12\. A Certain Wire A certain wire has a resistance \(R\). What is the resistance of a second wire, made of the same material, that is half as long and has half the diameter?

Short Answer

Expert verified
The resistance of the second wire is 8R.

Step by step solution

01

- Understanding Resistance

The resistance of a wire is defined by the formula: \( R = \rho \frac{L}{A} \) where \(R\) is the resistance, \(\rho\) is the resistivity of the material, \(L\) is the length, and \(A\) is the cross-sectional area.
02

- Length of Second Wire

The second wire is half as long as the first wire. If the length of the first wire is \(L\), then the length of the second wire is \( \frac{L}{2} \).
--*--
▶ Given problem 1:
Answer these questions about the wire resistance problem, using only what it states:
(a) What resistance does the short answer give for the second wire?
(b) In the resistance formula, what does ρ stand for?
(c) If the first wire has length L, what is the length of the second wire?
--*--
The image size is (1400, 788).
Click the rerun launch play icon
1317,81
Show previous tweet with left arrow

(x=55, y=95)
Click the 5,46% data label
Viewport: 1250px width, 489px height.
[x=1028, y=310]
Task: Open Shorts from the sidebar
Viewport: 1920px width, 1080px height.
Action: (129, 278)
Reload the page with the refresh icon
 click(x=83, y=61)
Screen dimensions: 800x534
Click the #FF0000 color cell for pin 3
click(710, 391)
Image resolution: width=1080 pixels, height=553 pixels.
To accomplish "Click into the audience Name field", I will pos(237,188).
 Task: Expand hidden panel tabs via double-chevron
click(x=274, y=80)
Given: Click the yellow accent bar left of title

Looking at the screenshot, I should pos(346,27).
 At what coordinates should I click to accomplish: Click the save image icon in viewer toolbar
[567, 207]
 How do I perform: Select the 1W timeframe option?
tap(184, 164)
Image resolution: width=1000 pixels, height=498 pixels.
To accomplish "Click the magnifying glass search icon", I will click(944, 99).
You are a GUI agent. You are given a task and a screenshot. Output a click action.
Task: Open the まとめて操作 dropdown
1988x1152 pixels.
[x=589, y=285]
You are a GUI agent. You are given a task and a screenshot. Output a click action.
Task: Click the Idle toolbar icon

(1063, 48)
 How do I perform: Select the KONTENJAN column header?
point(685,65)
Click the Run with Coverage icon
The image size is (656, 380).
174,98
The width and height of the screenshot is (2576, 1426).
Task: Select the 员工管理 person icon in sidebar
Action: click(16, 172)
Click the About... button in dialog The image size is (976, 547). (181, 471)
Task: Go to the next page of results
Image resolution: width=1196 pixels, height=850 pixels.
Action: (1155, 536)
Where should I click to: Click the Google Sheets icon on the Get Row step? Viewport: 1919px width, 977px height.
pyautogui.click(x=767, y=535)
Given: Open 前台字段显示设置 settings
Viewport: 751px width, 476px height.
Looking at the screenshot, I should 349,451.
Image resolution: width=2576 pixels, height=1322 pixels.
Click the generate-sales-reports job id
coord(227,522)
--*--
▶ Given problem 2:
Reproduce the entries word for word, starting with the line that contains "How do I perform: Select the 1W" and going on through the last line of the entries.

▶ Exercise result 1:
(a) 8R
(b) The resistivity of the material
(c) L/2

▶ Exercise result 2:
 How do I perform: Select the 1W timeframe option?
tap(184, 164)
Image resolution: width=1000 pixels, height=498 pixels.
To accomplish "Click the magnifying glass search icon", I will click(944, 99).
You are a GUI agent. You are given a task and a screenshot. Output a click action.
Task: Open the まとめて操作 dropdown
1988x1152 pixels.
[x=589, y=285]
You are a GUI agent. You are given a task and a screenshot. Output a click action.
Task: Click the Idle toolbar icon

(1063, 48)
 How do I perform: Select the KONTENJAN column header?
point(685,65)
Click the Run with Coverage icon
The image size is (656, 380).
174,98
The width and height of the screenshot is (2576, 1426).
Task: Select the 员工管理 person icon in sidebar
Action: click(16, 172)
Click the About... button in dialog The image size is (976, 547). (181, 471)
Task: Go to the next page of results
Image resolution: width=1196 pixels, height=850 pixels.
Action: (1155, 536)
Where should I click to: Click the Google Sheets icon on the Get Row step? Viewport: 1919px width, 977px height.
pyautogui.click(x=767, y=535)
Given: Open 前台字段显示设置 settings
Viewport: 751px width, 476px height.
Looking at the screenshot, I should 349,451.
Image resolution: width=2576 pixels, height=1322 pixels.
Click the generate-sales-reports job id
coord(227,522)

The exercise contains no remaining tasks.